“Creo que es este un momento decisivo de nuestra historia: la tiranía ha sido derrocada.  La alegría es inmensa. Y sin embargo, queda mucho por hacer todavía.  No nos engañamos creyendo que en lo adelante todo será fácil; quizás en lo adelante todo sea más difícil. Decir la verdad es el primer deber de todo revolucionario.  Engañar al pueblo, despertarle engañosas ilusiones, siempre traería las peores consecuencias, y estimo que al pueblo hay que alertarlo contra el exceso de optimismo”.

"No solo sabremos resistir cualquier agresión sino que sabremos vencer a cualquier agresión y nuevamente no tendriamos otra disyuntiva que aquella con que iniciamos la lucha revolucionaria, la de la libertad o la muerte, solo que ahora libertad quiere decir patria y la disyuntiva nuestra sería patria o muerte"

“Ningún gobierno revolucionario que llega al poder quiere problemas internacionales. Lo que quiere es invertir su esfuerzo en resolver sus problemas propios, lo que quiere es llevar adelante un programa, como lo quieren los gobiernos que realmente están interesados en el progreso de su país”.

"Tenemos que revolucionar nuestros hábitos, tenemos que ser permanentemente revolucionarios y tenemos que ser revolucionarios dentro de la Revolución; tenemos que superarnos en todo constantemente."

“El revolucionario es una síntesis de la sensibilidad humana, del sentimiento natural de rechazo a la injusticia y a la opresión”.

“Los revolucionarios, por naturaleza, somos optimistas. No creemos, sin embargo, en la espontaneidad: creemos que la paz, la distensión, la coexistencia civilizada entre los Estados, debemos conquistarlas con nuestra lucha y con nuestra fuerza”.

“Si los revolucionarios cubanos en otra época de la historia se hubiesen desalentado con las dificultades, no habría un país independiente llamado Cuba”.

"¿Cuál es la ética de un revolucionario? Todo pensamiento revolucionario comienza por un poco de ética, por un poco de valores que le inculcaron los padres, le inculcaron los maestros, él no nació con esas ideas; igual que no nació hablando, alguien lo enseñó a hablar. La influencia de la familia es también muy grande".

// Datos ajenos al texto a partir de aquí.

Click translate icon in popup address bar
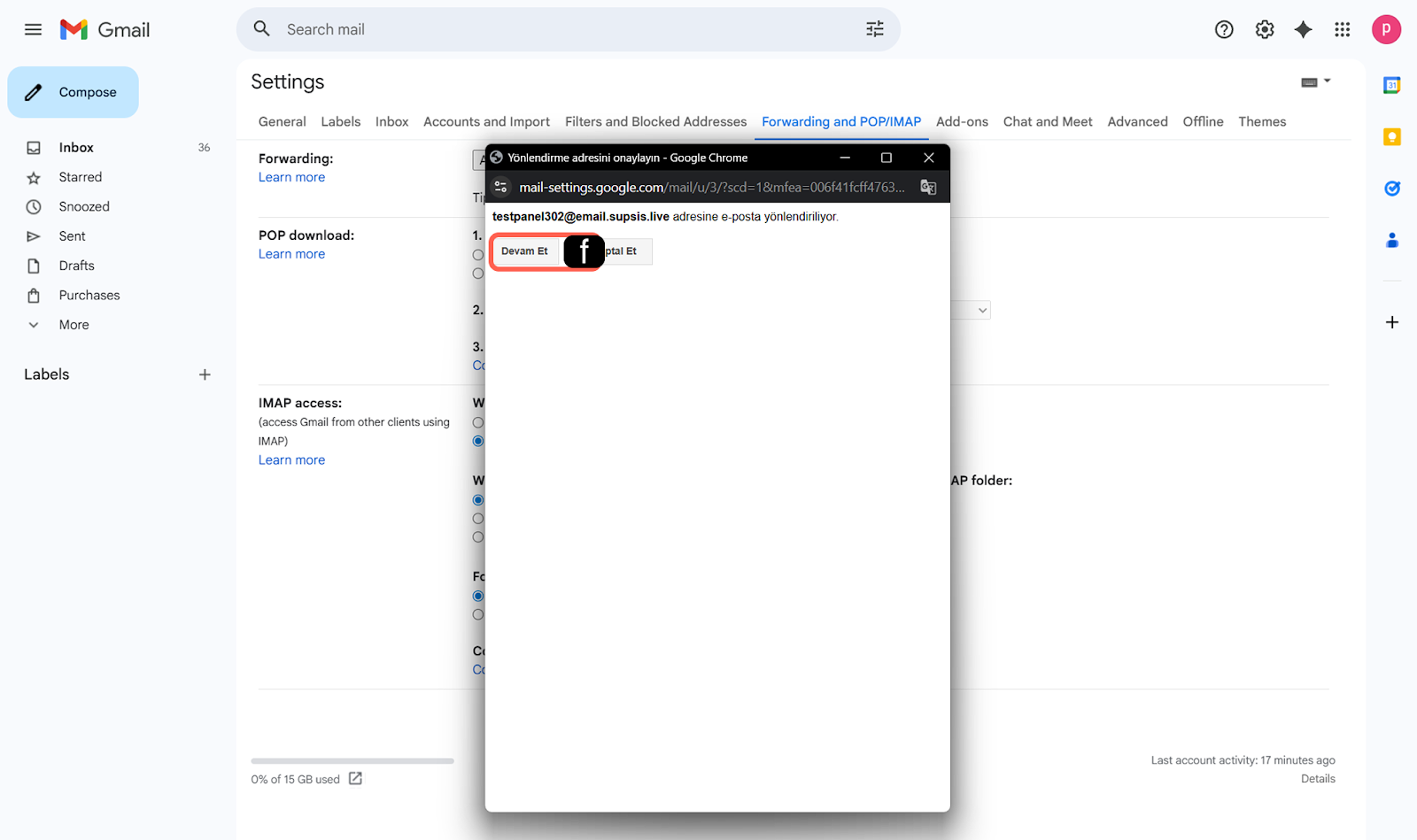Viewport: 1417px width, 840px height. point(928,187)
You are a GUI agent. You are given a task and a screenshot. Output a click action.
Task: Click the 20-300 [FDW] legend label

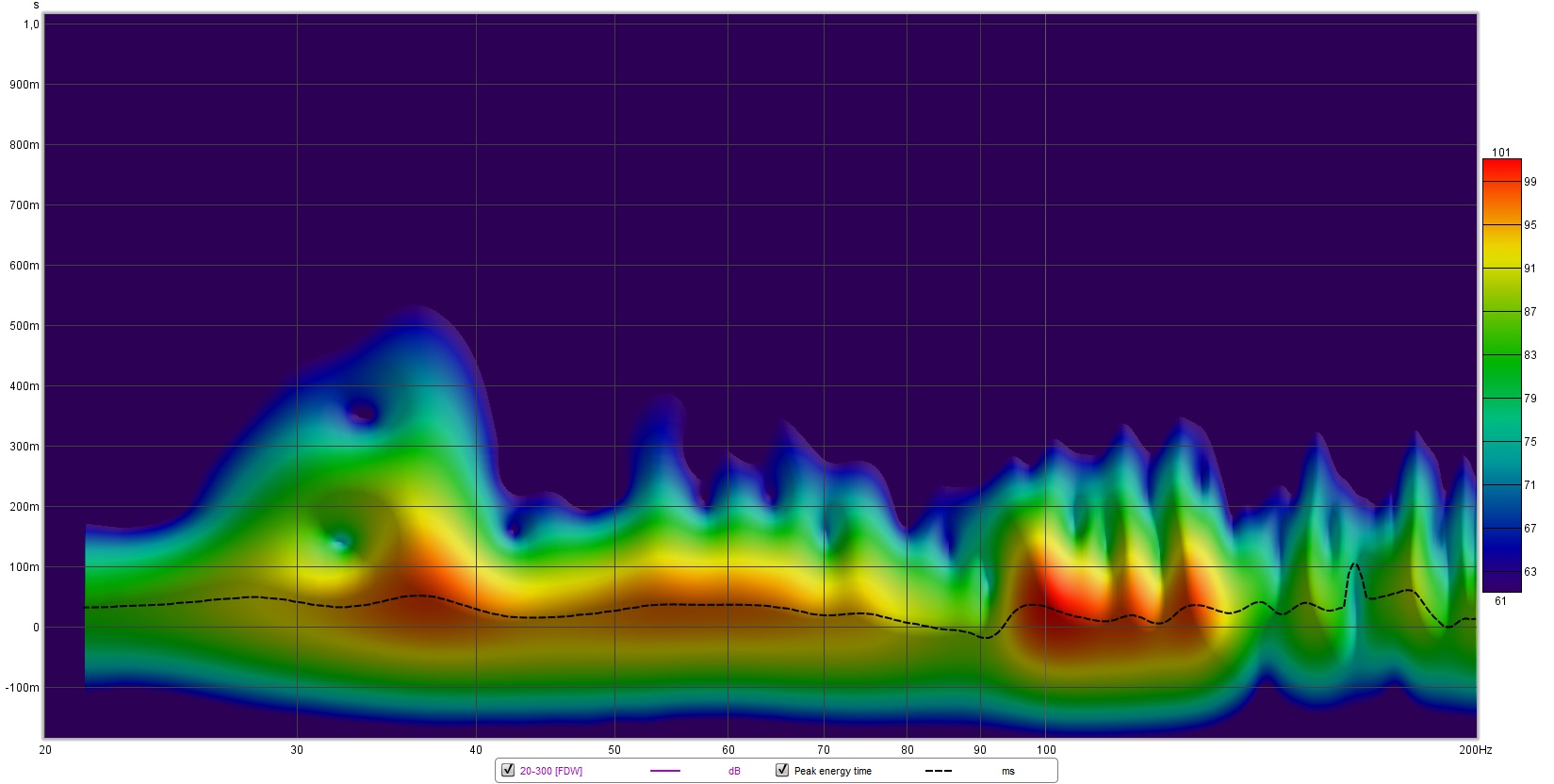click(550, 772)
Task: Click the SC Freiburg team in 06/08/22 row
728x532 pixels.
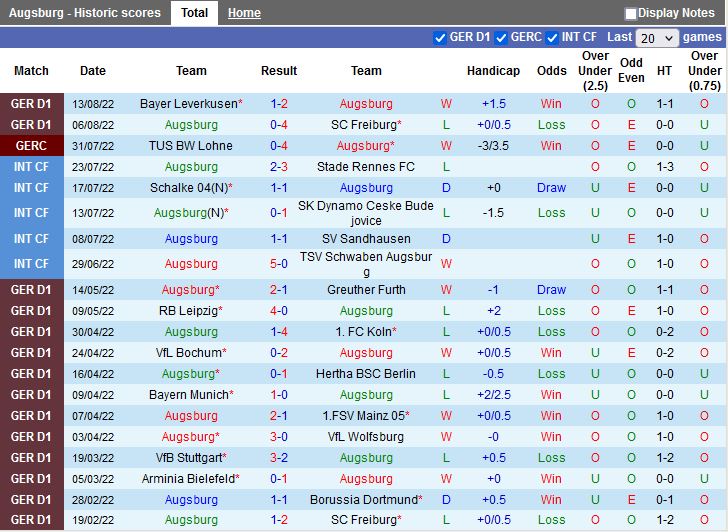Action: (364, 125)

“Son las ideas las que nos unen, son las ideas las que nos hacen pueblo combatiente, son las ideas las que nos hacen, ya no solo individualmente, sino colectivamente, revolucionarios, y es entonces cuando se une la fuerza de todos, cuando un pueblo no puede ser jamás vencido y cuando el número de ideas es mucho mayor; cuando el número de ideas y de valores que se defienden se multiplican, mucho menos puede un pueblo ser vencido”.

“La educación de los cuadros será la tarea más importante que los partidos revolucionarios deberán dominar. No habrá jamás soluciones fáciles, el rigor y la exigencia tendrán que prevalecer. Cuidémonos  especialmente también de aquellos que junto al agua sucia vierten los principios y los sueños de los pueblos.”

"Es deber de la nueva generación de hombres y mujeres revolucionarios ser modelo de dirigentes modestos, estudiosos e incansables luchadores por el socialismo. Sin duda constituye un difícil desafío en la época bárbara de las sociedades de consumo, superar el sistema de producción capitalista, que fomenta y promueve los instintos egoístas del ser humano".